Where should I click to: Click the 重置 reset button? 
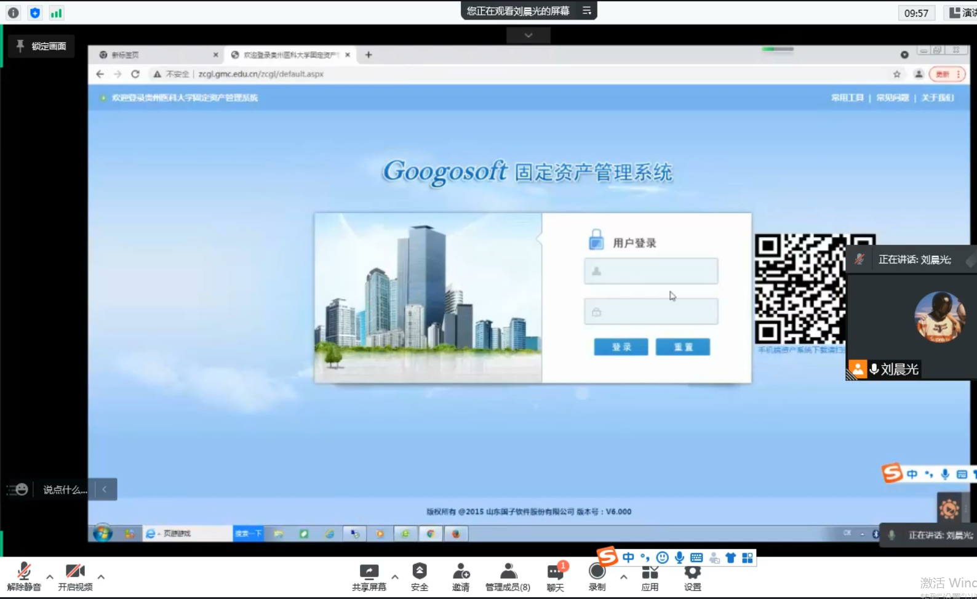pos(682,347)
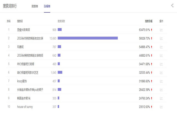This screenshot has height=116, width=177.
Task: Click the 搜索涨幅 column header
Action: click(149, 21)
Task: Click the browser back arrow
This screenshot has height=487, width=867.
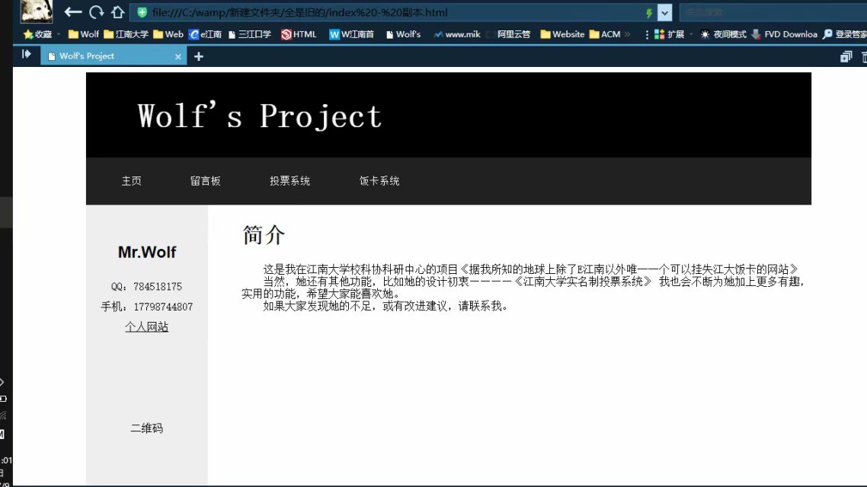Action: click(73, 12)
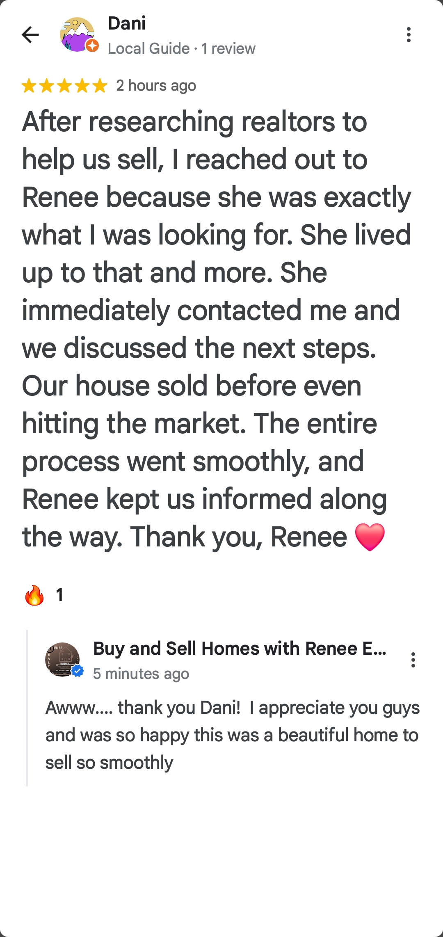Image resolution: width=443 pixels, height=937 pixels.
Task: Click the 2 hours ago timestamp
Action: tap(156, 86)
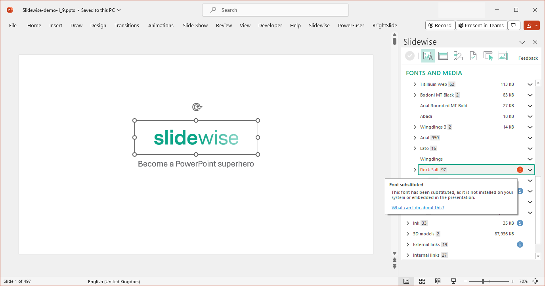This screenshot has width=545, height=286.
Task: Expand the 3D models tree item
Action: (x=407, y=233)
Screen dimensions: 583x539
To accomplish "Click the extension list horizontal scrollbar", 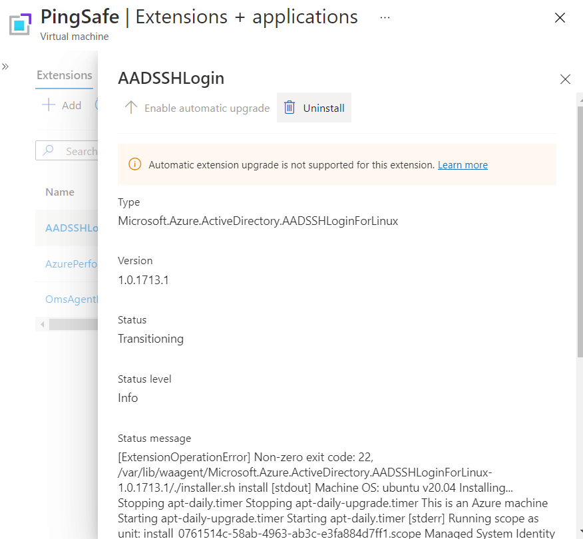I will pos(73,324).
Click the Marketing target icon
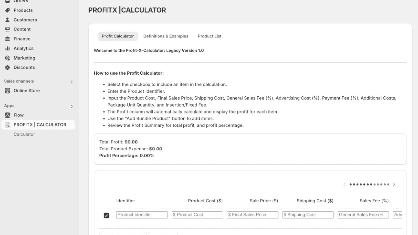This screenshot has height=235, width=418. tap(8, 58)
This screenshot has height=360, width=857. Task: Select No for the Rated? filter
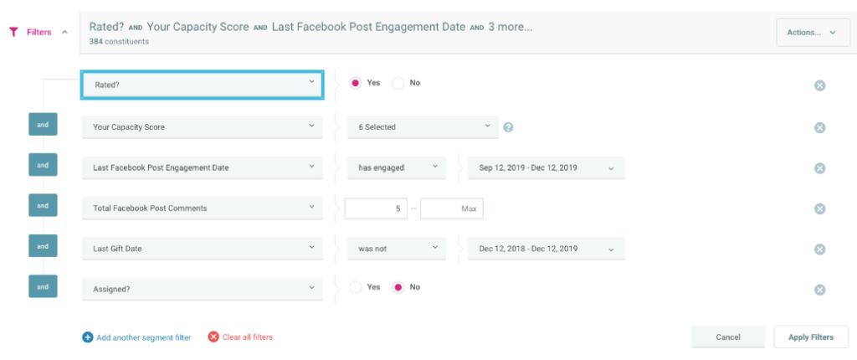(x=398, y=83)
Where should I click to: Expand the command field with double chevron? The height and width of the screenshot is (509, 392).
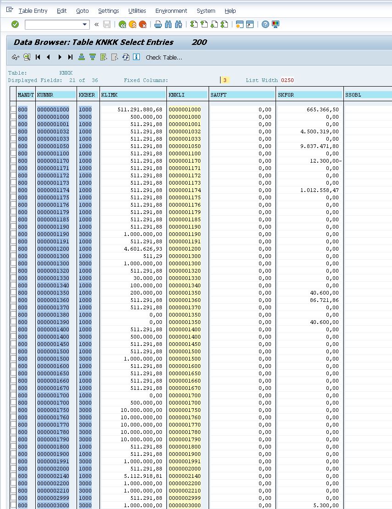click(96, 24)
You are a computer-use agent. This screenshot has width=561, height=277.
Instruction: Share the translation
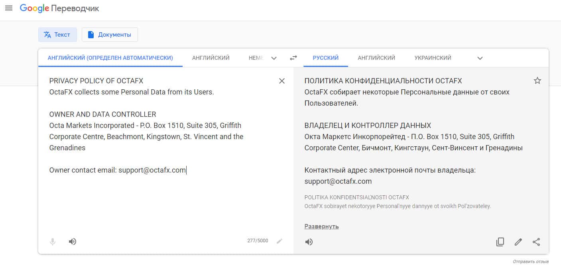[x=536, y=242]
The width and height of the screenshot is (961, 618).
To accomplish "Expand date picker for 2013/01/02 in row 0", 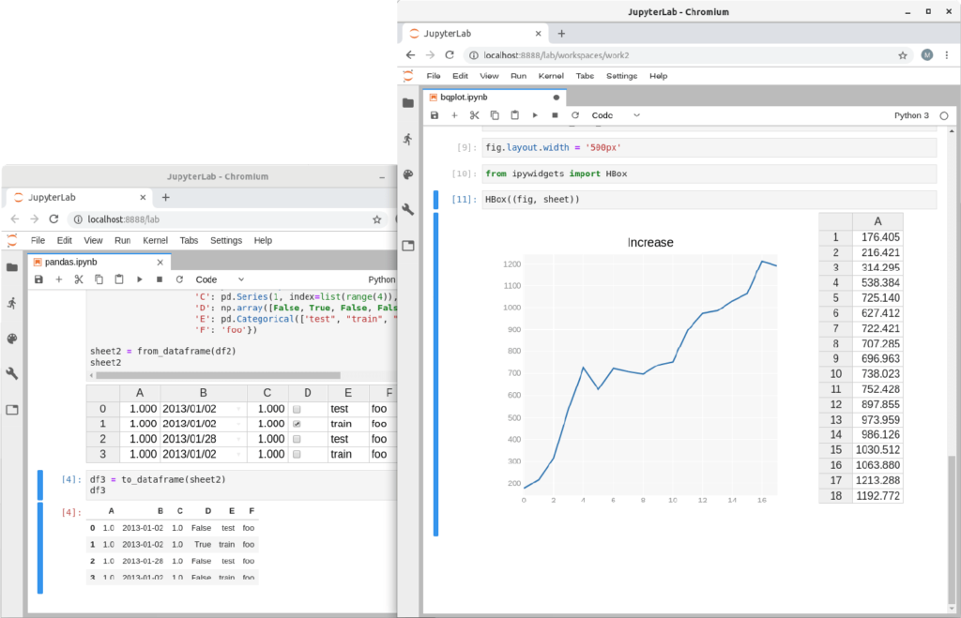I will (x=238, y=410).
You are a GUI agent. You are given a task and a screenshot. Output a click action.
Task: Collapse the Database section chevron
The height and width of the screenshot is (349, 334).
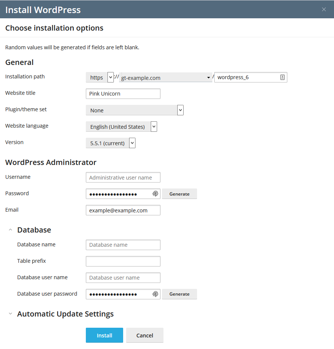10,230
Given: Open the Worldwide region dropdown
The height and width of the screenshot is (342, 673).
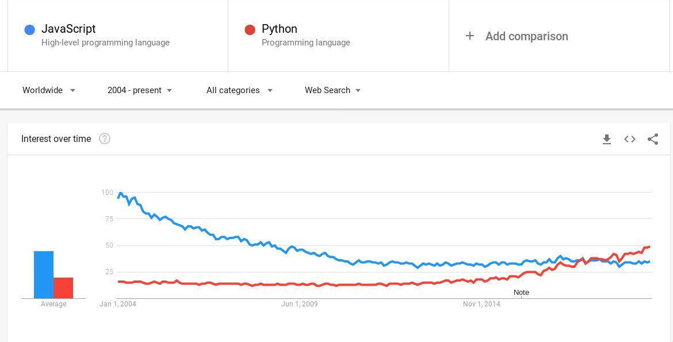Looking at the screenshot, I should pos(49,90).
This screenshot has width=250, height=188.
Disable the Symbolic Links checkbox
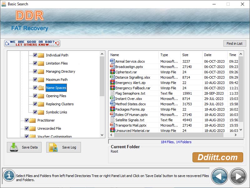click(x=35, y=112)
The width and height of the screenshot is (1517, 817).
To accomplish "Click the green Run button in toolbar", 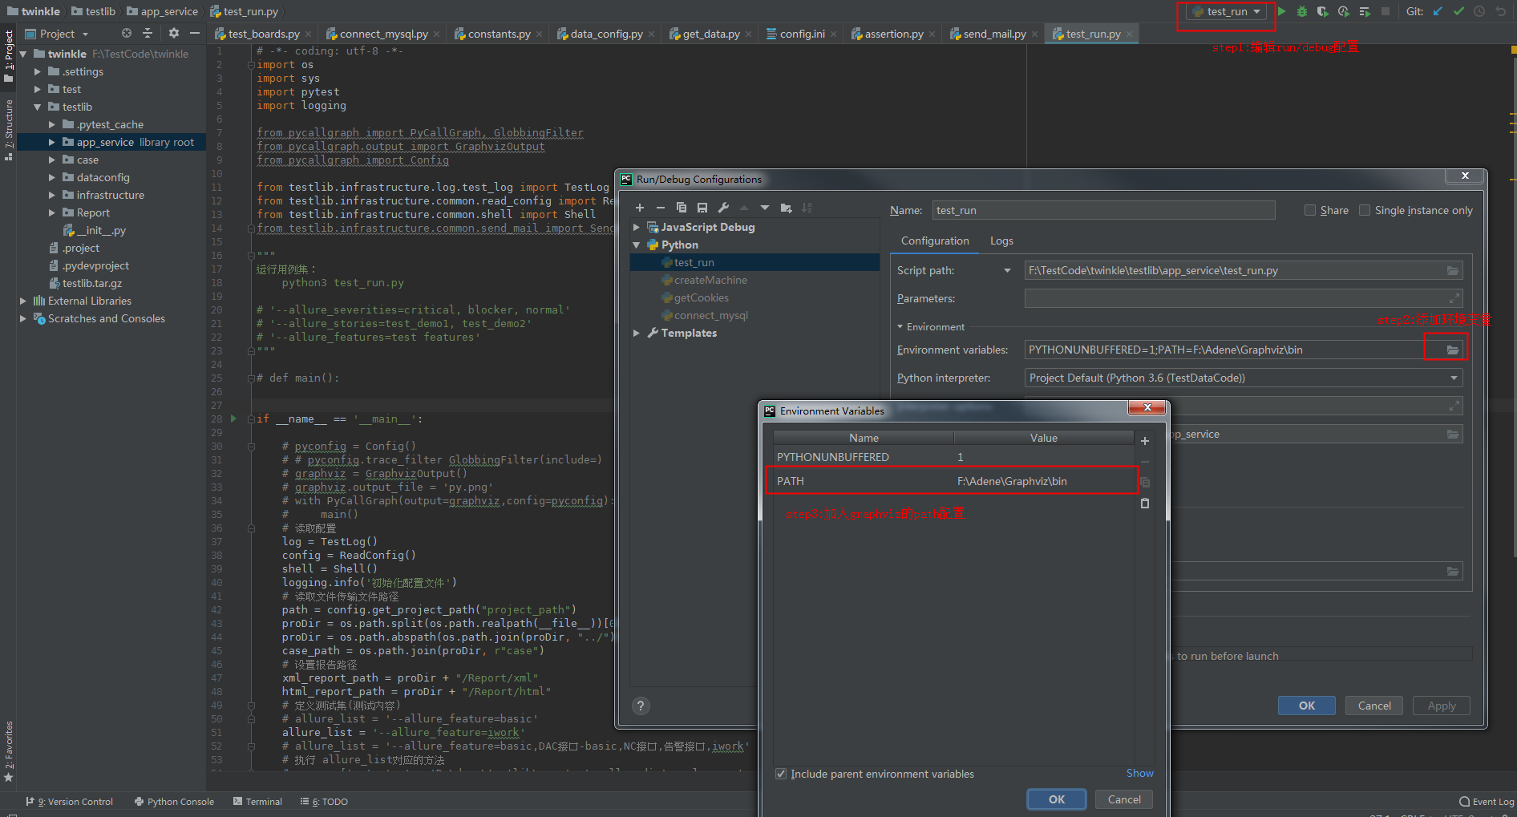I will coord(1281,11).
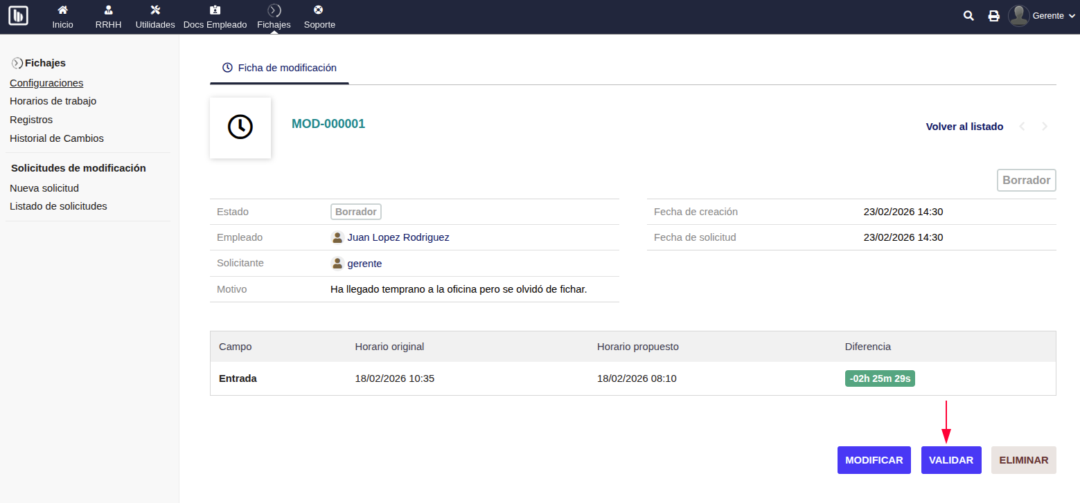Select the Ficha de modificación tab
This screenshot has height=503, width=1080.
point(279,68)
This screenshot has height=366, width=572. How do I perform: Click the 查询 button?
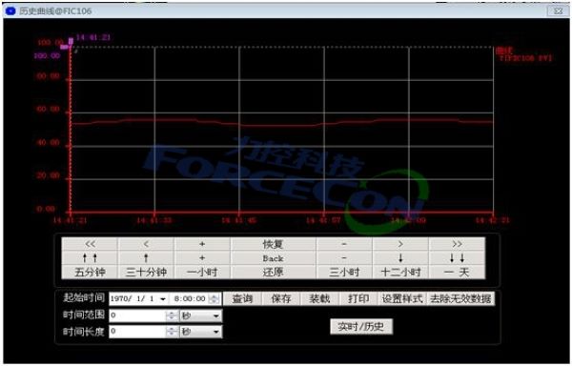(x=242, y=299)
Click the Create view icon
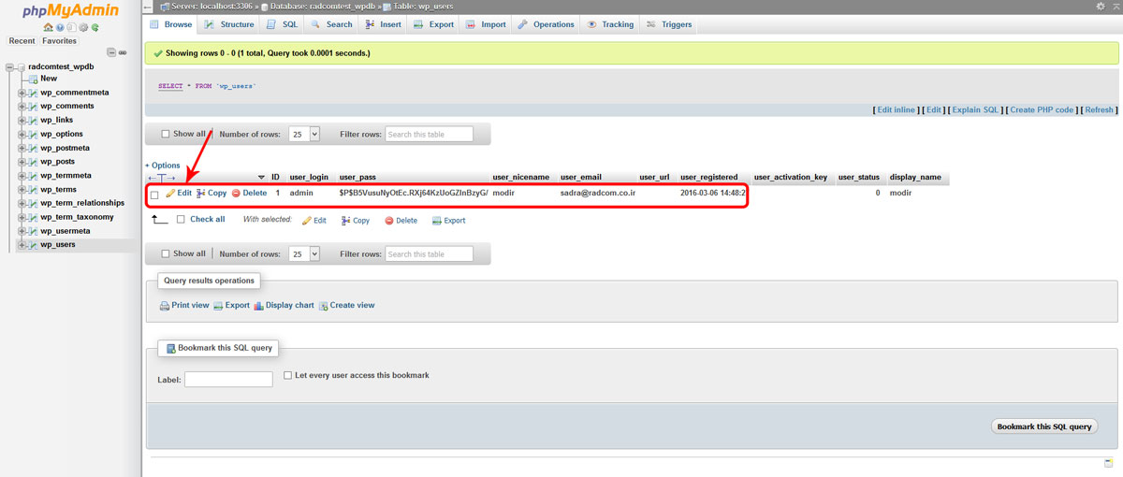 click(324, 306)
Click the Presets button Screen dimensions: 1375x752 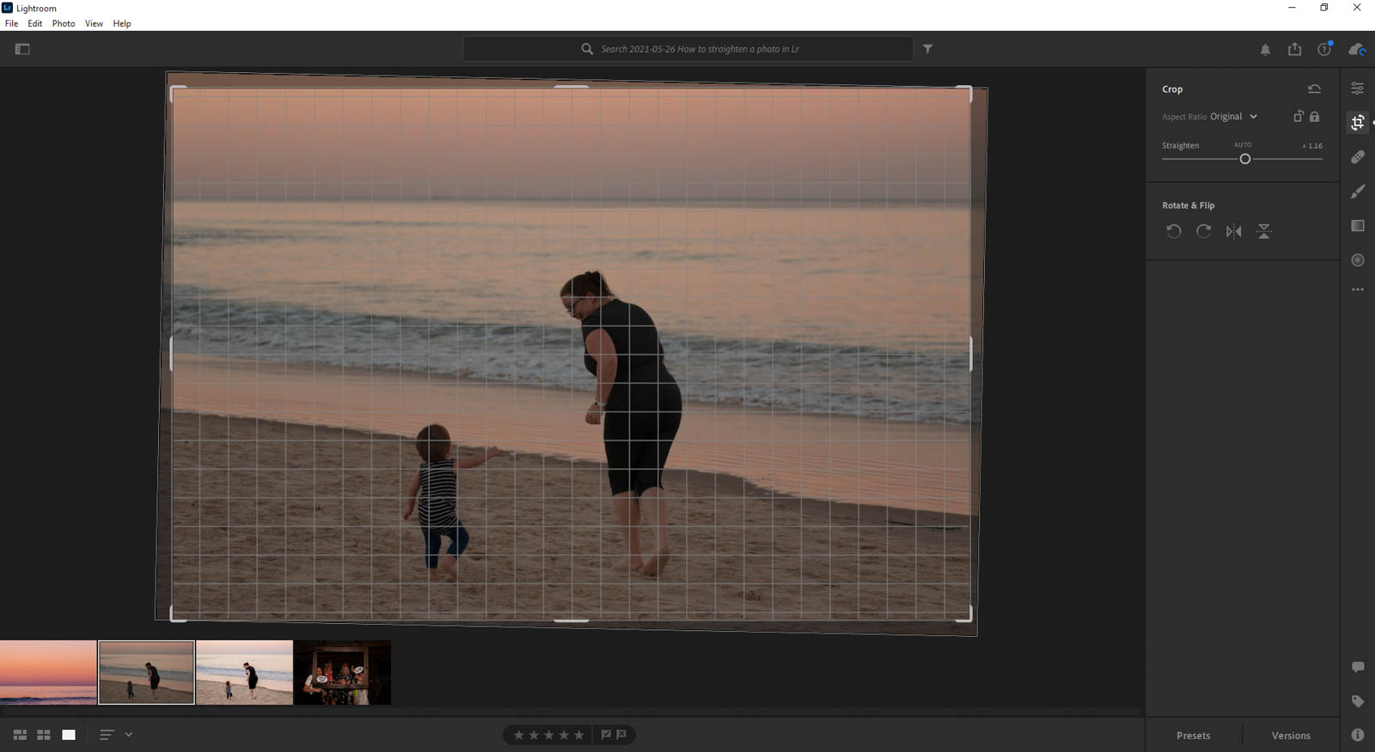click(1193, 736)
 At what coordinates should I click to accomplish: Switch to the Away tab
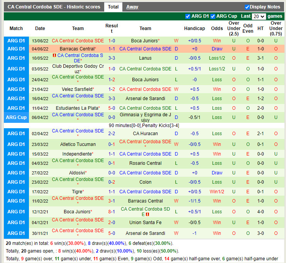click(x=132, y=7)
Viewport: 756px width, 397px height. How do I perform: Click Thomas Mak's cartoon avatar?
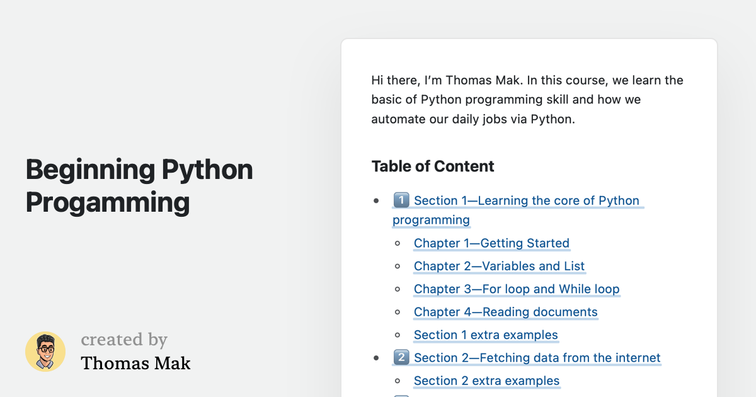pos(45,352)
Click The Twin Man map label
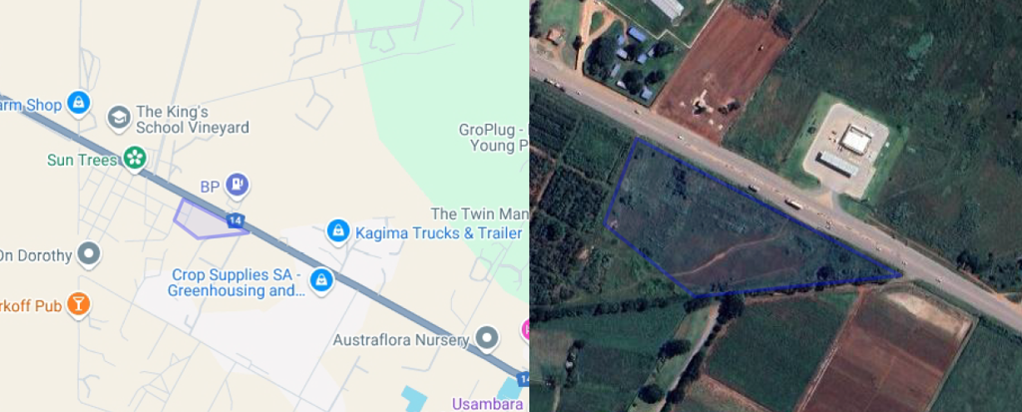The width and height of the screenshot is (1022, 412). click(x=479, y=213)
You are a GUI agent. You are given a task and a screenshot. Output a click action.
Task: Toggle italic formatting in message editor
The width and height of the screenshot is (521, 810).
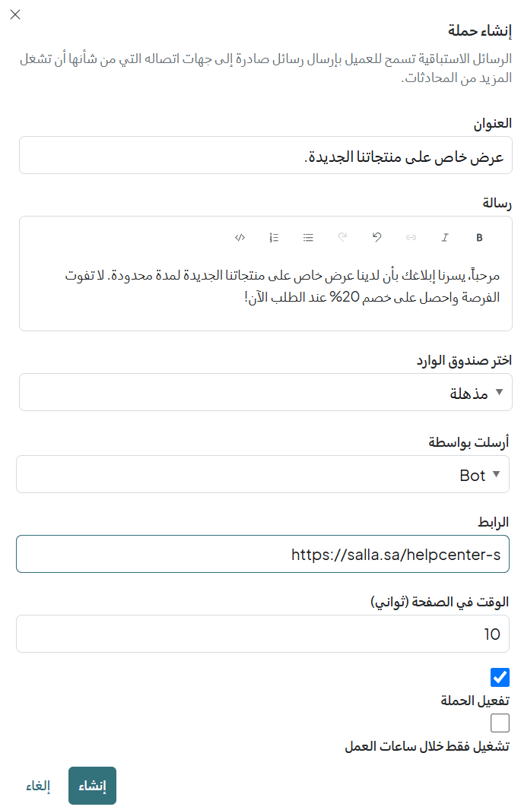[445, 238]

▬▬▬▬▬▬

#### Task requirements:
An exact copy is needed of only the lines from the top of the material through the line with "Screen dimensions: 583x539"; no pictures belong in it.

#### Answer to this problem:
Where should I click to: Click the 重置 reset button? 
pos(682,347)
This screenshot has height=116, width=177.
Task: Click the 搜索涨幅 column header
Action: click(149, 21)
Task: Click the browser back arrow
This screenshot has height=487, width=867.
Action: click(73, 12)
Image resolution: width=443 pixels, height=937 pixels.
Task: Click the 2 hours ago timestamp
Action: tap(156, 86)
This screenshot has width=545, height=286.
Task: Expand the 3D models tree item
Action: (x=407, y=233)
Screen dimensions: 583x539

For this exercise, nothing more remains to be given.